He walked around town for an hour or so until he was hungry again. Was Charlie gaining weight he asked himself. He actually lost weight when he went to college. Counter-intuitive but true. He lost fifteen pounds. Stopped eating as much and hit the gym more. Joined the ultimate frisbee team for a little while. Did a lot of stuff. Spread himself thin. He didn't want to think about college. None of those kids would get to go to college. Not even the last one. It wouldn't be them that went if they did. He walked by the park and saw that someone was flying a kite. Older man, middle aged, alone. It was the biggest kite that Charlie had ever seen. Black with colorful trails off the sides of the wings. Charlie's Father tried to teach him how to fly a kite when he was seven or so. Charlie just couldn't get it. Thought it was pretty boring. Nobody really flew kites anymore, he reflected. This was the first one he'd seen in a long, long time. Charlie kept walking.

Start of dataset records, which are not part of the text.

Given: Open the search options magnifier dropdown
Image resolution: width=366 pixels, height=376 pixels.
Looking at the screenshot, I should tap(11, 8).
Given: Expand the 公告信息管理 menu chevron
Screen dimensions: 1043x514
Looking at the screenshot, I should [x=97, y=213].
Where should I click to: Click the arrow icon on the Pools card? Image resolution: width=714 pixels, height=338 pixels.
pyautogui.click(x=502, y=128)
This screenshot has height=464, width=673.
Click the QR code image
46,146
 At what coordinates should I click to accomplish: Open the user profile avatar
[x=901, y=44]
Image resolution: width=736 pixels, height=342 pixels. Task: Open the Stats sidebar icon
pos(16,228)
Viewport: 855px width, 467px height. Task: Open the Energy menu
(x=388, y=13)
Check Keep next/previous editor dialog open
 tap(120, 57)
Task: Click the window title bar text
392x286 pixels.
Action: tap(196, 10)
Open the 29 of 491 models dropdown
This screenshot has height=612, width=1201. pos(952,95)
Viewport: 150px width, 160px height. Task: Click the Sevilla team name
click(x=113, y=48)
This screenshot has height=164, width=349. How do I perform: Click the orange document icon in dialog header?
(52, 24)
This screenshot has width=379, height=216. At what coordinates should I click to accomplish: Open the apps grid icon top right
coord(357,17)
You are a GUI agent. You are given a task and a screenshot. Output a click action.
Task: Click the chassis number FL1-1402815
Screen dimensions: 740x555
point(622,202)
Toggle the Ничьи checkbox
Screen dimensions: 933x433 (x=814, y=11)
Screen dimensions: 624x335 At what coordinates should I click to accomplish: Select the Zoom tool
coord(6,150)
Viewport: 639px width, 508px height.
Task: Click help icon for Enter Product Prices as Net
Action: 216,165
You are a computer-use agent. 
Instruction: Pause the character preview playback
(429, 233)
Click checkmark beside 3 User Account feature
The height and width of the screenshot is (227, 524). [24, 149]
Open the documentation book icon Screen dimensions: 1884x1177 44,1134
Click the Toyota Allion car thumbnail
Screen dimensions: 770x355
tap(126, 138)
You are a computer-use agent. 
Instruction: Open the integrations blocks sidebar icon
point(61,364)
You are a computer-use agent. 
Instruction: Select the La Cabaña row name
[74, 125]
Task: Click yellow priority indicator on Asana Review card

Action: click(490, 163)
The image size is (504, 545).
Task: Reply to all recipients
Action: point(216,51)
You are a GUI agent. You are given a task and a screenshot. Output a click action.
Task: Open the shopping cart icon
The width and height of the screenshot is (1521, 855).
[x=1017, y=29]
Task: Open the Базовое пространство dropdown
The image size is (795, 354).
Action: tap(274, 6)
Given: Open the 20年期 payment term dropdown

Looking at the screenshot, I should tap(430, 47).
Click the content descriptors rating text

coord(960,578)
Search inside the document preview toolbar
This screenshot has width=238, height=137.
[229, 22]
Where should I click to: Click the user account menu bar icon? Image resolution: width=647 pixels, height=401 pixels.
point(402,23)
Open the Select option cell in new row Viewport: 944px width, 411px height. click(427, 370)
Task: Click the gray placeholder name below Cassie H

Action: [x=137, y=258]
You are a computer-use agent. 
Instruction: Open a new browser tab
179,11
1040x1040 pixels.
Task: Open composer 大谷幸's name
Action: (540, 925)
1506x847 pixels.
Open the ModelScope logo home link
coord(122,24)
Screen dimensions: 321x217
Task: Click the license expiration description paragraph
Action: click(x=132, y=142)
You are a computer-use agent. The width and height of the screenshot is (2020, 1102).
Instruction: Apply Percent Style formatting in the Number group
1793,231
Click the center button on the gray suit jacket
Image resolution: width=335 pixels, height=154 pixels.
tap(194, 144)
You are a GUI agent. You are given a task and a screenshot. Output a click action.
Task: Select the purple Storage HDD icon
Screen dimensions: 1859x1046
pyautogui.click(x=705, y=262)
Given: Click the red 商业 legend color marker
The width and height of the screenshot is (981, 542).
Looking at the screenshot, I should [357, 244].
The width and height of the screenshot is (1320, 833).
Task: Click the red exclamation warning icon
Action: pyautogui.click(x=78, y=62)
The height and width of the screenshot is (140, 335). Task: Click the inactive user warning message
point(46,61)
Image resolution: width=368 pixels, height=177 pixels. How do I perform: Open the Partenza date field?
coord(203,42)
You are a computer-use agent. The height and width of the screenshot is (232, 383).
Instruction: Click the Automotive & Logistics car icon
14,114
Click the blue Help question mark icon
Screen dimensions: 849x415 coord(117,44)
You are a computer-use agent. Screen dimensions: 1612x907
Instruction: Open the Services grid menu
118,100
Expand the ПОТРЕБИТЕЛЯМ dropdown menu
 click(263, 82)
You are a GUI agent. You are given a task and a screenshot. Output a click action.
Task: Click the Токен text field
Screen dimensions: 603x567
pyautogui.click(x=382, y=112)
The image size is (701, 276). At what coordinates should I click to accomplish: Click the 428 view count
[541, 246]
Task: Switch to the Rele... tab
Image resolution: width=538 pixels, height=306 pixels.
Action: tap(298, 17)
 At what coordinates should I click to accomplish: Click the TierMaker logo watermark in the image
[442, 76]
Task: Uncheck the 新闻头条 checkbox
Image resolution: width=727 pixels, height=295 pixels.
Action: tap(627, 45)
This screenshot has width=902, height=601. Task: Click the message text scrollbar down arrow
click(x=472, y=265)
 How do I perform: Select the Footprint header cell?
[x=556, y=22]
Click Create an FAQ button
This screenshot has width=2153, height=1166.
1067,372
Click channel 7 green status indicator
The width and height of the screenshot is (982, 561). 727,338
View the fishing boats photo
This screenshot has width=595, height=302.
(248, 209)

It was 2:20 PM when he found himself stopped in front of someone's house that he didn't know. He had been walking down a street just a block away from his own when he saw that there was a lemonade stand. It was really just a folding table with a picnic blanket on it, red and white checkers. A tall glass pitcher of lemonade with ice cubes floating in it. Some paper cups. A girl, couldn't have been more than eight, table set up at the front end of the path leading down from her house. A short white house with a blue roof, for some reason. It looked small and squat and strange. There were a couple of chairs on the porch. There were a couple of other people on the porch. Looked like older guys. They didn't look at all like relatives of the girl at the lemonade stand, but they both had the same blue overalls on. Charlie found everything about this strange. The girl told him that lemonade was just a dollar a cup. She was wearing glasses with no lenses in them. Charlie paid in quarters. Needed more sugar, but Charlie didn't say that. Just said thank you and have a nice day and walked away and drank it in one gulp, holding onto the cup until he crossed the street and rounded the corner and made it to his house and threw the paper cup in the trash and opened the door and went back inside and closed the door and flopped on the couch and wished that he had said something, just some passing advice, just a hey maybe add a little more sugar, that he hadn't pretended that everything about it was fine, that that girl was old enough to take some criticism and for things to not be sugar coated no pun intended, and on the couch with his head buried under a couple cushions fell asleep and had an exceedingly gray dream.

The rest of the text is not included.